*About this task*: Extract every entry word for word.

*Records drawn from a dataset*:
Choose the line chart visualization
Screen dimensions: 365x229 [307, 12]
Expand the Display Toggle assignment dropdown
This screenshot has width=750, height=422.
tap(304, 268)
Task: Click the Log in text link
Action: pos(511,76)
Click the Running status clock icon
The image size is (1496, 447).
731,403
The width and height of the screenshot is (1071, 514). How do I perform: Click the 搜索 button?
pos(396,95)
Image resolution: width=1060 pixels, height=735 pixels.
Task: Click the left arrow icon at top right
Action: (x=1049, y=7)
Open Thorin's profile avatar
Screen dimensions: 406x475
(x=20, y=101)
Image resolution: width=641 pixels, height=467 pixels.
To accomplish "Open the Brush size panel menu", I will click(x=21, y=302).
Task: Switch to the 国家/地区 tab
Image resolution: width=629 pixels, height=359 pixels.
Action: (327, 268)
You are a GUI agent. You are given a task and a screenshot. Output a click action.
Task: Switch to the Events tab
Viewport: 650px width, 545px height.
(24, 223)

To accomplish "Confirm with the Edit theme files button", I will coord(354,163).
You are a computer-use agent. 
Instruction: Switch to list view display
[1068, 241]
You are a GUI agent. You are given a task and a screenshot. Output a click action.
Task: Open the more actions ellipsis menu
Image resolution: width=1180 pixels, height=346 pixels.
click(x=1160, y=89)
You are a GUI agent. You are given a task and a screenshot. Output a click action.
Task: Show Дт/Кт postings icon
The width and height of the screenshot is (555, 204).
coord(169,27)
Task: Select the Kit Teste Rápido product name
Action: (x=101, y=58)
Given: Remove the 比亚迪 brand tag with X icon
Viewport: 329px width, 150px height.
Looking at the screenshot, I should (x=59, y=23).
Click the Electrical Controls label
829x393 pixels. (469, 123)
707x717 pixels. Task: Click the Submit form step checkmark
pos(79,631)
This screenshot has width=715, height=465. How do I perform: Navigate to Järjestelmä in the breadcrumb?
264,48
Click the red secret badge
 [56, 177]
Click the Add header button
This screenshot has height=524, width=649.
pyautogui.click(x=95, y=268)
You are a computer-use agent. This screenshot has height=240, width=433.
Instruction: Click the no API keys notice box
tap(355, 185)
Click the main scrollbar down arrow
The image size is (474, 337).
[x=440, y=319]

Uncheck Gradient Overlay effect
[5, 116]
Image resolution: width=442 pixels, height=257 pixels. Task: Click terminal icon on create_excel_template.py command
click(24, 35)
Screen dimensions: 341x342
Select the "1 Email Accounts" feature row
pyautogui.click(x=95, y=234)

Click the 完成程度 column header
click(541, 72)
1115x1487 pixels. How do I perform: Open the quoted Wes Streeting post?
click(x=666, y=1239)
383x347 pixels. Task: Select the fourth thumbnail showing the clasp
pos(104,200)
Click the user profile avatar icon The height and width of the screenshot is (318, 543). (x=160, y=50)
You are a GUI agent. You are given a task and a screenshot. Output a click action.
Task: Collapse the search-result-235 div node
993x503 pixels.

*Exercise result*:
Choose the line chart visualization
Screen dimensions: 365x229 [307, 12]
Expand the Display Toggle assignment dropdown
This screenshot has width=750, height=422.
tap(304, 268)
Task: Click the Log in text link
Action: pos(511,76)
Click the Running status clock icon
The image size is (1496, 447).
731,403
The width and height of the screenshot is (1071, 514). How do I perform: Click the 搜索 button?
pos(396,95)
Image resolution: width=1060 pixels, height=735 pixels.
Task: Click the left arrow icon at top right
Action: (x=1049, y=7)
Open Thorin's profile avatar
Screen dimensions: 406x475
(x=20, y=101)
Image resolution: width=641 pixels, height=467 pixels.
To accomplish "Open the Brush size panel menu", I will click(x=21, y=302).
Task: Switch to the 国家/地区 tab
Image resolution: width=629 pixels, height=359 pixels.
Action: (327, 268)
You are a GUI agent. You are given a task and a screenshot. Output a click action.
Task: Switch to the Events tab
Viewport: 650px width, 545px height.
(24, 223)

To accomplish "Confirm with the Edit theme files button", I will coord(354,163).
You are a computer-use agent. 
Instruction: Switch to list view display
[1068, 241]
You are a GUI agent. You are given a task and a screenshot. Output a click action.
Task: Open the more actions ellipsis menu
Image resolution: width=1180 pixels, height=346 pixels.
click(x=1160, y=89)
You are a GUI agent. You are given a task and a screenshot. Output a click action.
Task: Show Дт/Кт postings icon
The width and height of the screenshot is (555, 204).
coord(169,27)
Task: Select the Kit Teste Rápido product name
Action: (x=101, y=58)
Given: Remove the 比亚迪 brand tag with X icon
Viewport: 329px width, 150px height.
Looking at the screenshot, I should (x=59, y=23).
Click the Electrical Controls label
829x393 pixels. (469, 123)
707x717 pixels. Task: Click the Submit form step checkmark
pos(79,631)
This screenshot has width=715, height=465. How do I perform: Navigate to Järjestelmä in the breadcrumb?
264,48
Click the red secret badge
 [56, 177]
Click the Add header button
This screenshot has height=524, width=649.
pyautogui.click(x=95, y=268)
You are a computer-use agent. This screenshot has height=240, width=433.
Instruction: Click the no API keys notice box
tap(355, 185)
Click the main scrollbar down arrow
The image size is (474, 337).
[x=440, y=319]

Uncheck Gradient Overlay effect
[5, 116]
Image resolution: width=442 pixels, height=257 pixels. Task: Click terminal icon on create_excel_template.py command
click(24, 35)
Screen dimensions: 341x342
Select the "1 Email Accounts" feature row
pyautogui.click(x=95, y=234)

Click the 完成程度 column header
click(541, 72)
1115x1487 pixels. How do I perform: Open the quoted Wes Streeting post?
click(x=666, y=1239)
383x347 pixels. Task: Select the fourth thumbnail showing the clasp
pos(104,200)
Click the user profile avatar icon The height and width of the screenshot is (318, 543). (x=160, y=50)
You are a GUI agent. You are given a task and a screenshot. Output a click action.
Task: Collapse the search-result-235 div node
993x503 pixels.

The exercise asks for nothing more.